Currently the amount of state and local taxes that can be deducted by single or married federal income tax filers is capped at $10,000. Married people who file their taxes separately are limited to $5,000 each. Issuers dislike the low SALT cap because they feel it infringes on their own taxing sovereignty.

“We should not create a situation where married couples would have been better off financially were they not married,” said Collins in a statement. 

As the SALT issue attracts attention in the Senate, Bill Glasgall, senior director for public finance at the Volcker Alliance, thinks any real action will happen in the lower chamber and chances of movement are slim.

“I think there’s a long way to go,” he said. “This is a tax bill, so we’d have to start in the House. You also have a measure the Republicans have introduced to make the SALT cap permanent.” 
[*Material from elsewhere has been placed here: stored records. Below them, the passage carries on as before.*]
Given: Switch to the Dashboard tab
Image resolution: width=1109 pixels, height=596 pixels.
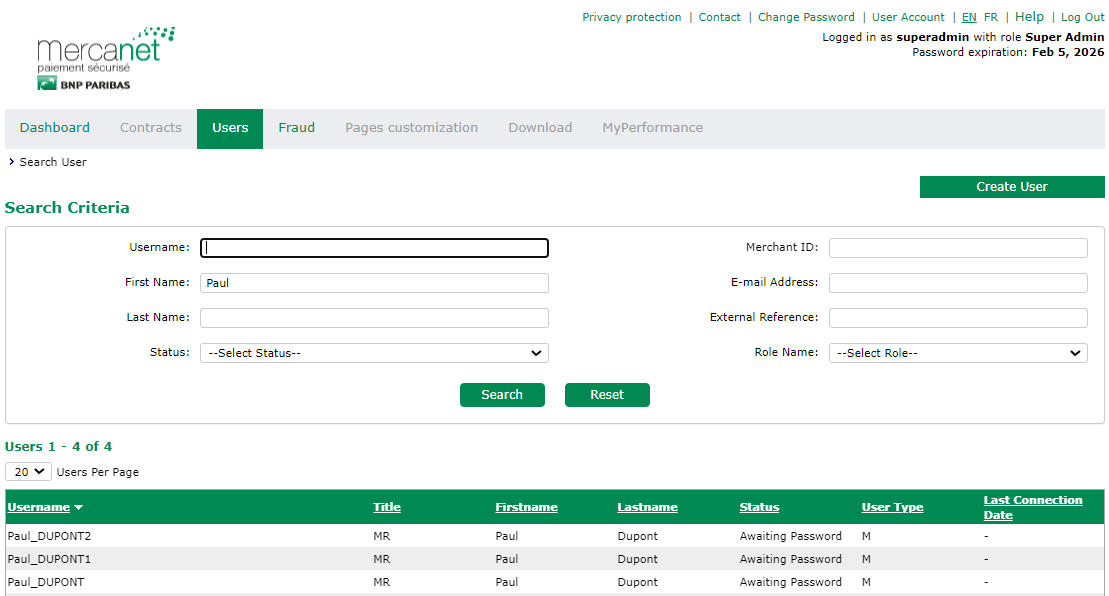Looking at the screenshot, I should [x=55, y=128].
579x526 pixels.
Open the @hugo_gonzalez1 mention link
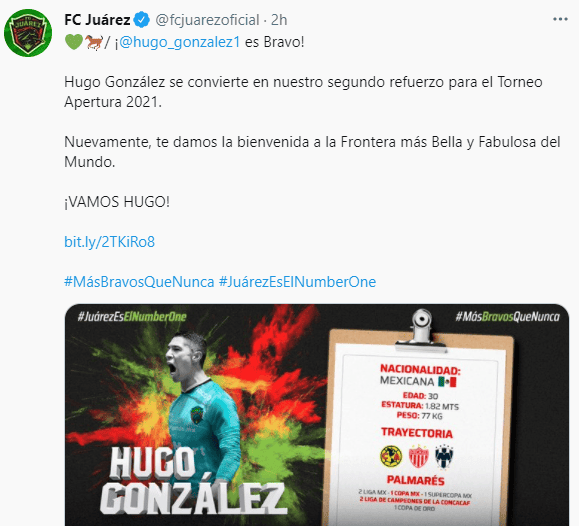[x=180, y=42]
Some Congressional Republicans would like to see the cap removed. Embattled Congressman George Santos, R- N.Y., piled onto the SALT deduction debate earlier this month with his own bill that would raise the federal limit of deductions to $50,000 for individuals or $25,000 for married individuals

In early February the bipartisan SALT caucus was relaunched in the House and is looking for ways to remove the cap. In January, Reps. Mikie Sherrill, D-N.J. and Mike Lawler, R-N.Y. introduced the Middle-Class Tax Relief Act, bipartisan legislation that would raise the cap to $100,000 for single filers and $200,000 for a married couple.

The SALT cap has been a bipartisan bone of contention since it was passed into law as part of the 2017 Tax Cuts and Jobs Act. The cap was designed to force more affluent taxpayers to pay more, but critics claim it’s unfairly weighted against higher-tax states including Maine.  

“Other than the lawmakers scattered around the country representing high-tax jurisdictions, this isn’t a top fiscal priority at the moment,” said John Buhl, senior communications manager at the Urban Institute. ”Last year there was at least a chance a change in the SALT cap could get attached to a larger tax package, via Build Back Better. SALT deduction supporters would need to find a new vehicle, account for the impact to deficits, while somehow passing a divided Congress with narrow majorities.” 

After the 2017 legislation setting the cap was passed many states invented IRS-approved workarounds that allow small businesses to reimburse SALT impacted individuals through tax deductions or credits. 

“Repealing the SALT cap would reverse the current double standard where businesses and landlords may deduct their state and local taxes, but individuals who achieve the American dream of homeownership are capped and held to a different standard,” said Mark Ritacco, the National Association of Counties’ chief government affairs officer.

Glasgall also points out that despite the SALT-induced consternation, the economies of high tax state have not collapsed, and the law’s endgame is still two years out when the provision is due to sunset.

“I think the real debate will come closer to the expiration of the bill in 2025 when the brackets go back,” he said. “Then we’ll see who controls Congress and that’ll determine the fate of this bill.”